Publication

Abstract : Electro-thermal modeling of energy storage systems plays a crucial role in enhancing performance, safety, and lifespan. This study presents a comprehensive approach by integrating multiple modeling techniques into a unified framework using MATLAB. Specifically, the proposed model combines an equivalent circuit model (ECM) to capture the electrical characteristics and a lumped thermal model to evaluate heat dynamics within the system. The ECM accurately predicts key electrical parameters such as state of charge (SOC), open-circuit voltage, and internal resistance, while the thermal model analyzes temperature variations, heat generation, and dissipation. The methodology involves parameter extraction using experimental data and model validation against real-world scenarios. The electrical and thermal models are coupled to achieve a holistic representation of the battery behavior under different operating conditions.
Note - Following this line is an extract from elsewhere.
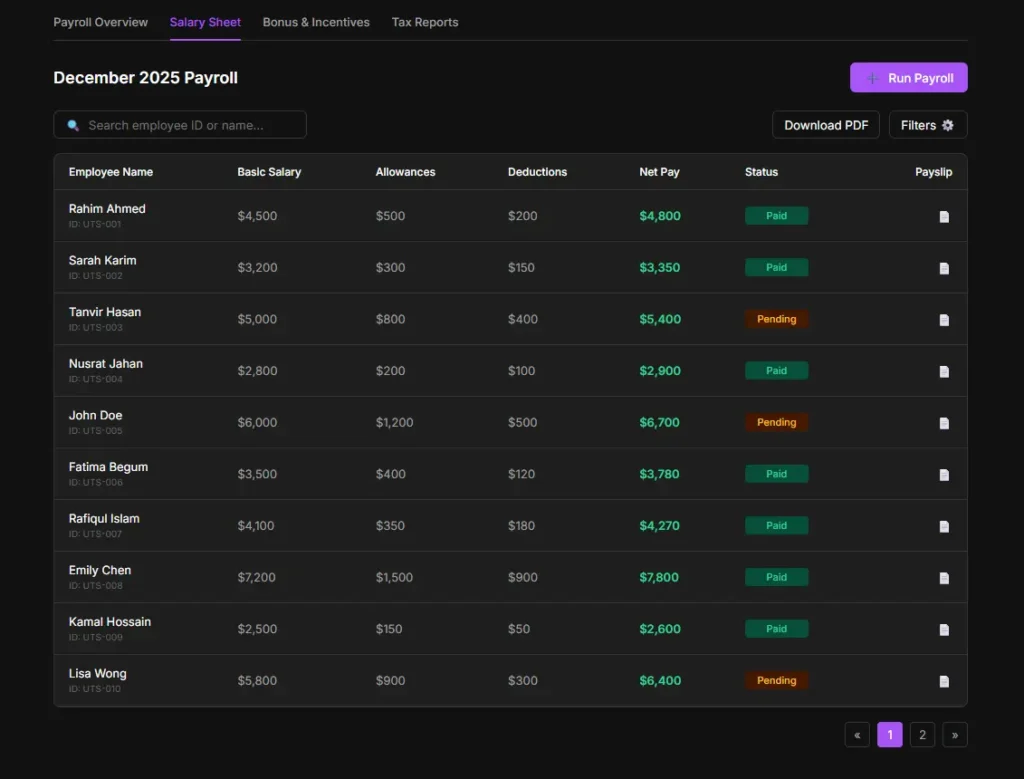The width and height of the screenshot is (1024, 779).
Task: View payslip icon for Lisa Wong
Action: (944, 681)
The study employs MATLAB's built-in battery modeling tools to improve computational efficiency, reducing simulation time by approximately 25% compared to conventional methods. Key findings demonstrate that the integrated model enhances prediction accuracy, with SOC estimation error reduced to approximately 1%, aligning with findings from similar research where SOC estimation errors were maintained within ± 1%. The proposed framework also improves thermal management strategies by identifying critical overheating conditions and suggesting optimized cooling techniques. Compared to existing models, our approach offers better scalability, faster computation, and higher fidelity in real-time applications. This research provides significant contributions to the design and optimization of energy storage systems, particularly in electric vehicles and renewable energy applications. The insights derived from this study can aid in the development of advanced battery management systems, ensuring improved safety, reliability, and operational efficiency. The results validate the effectiveness of the proposed methodology, making it a valuable tool for researchers and engineers working on next-generation energy storage solutions.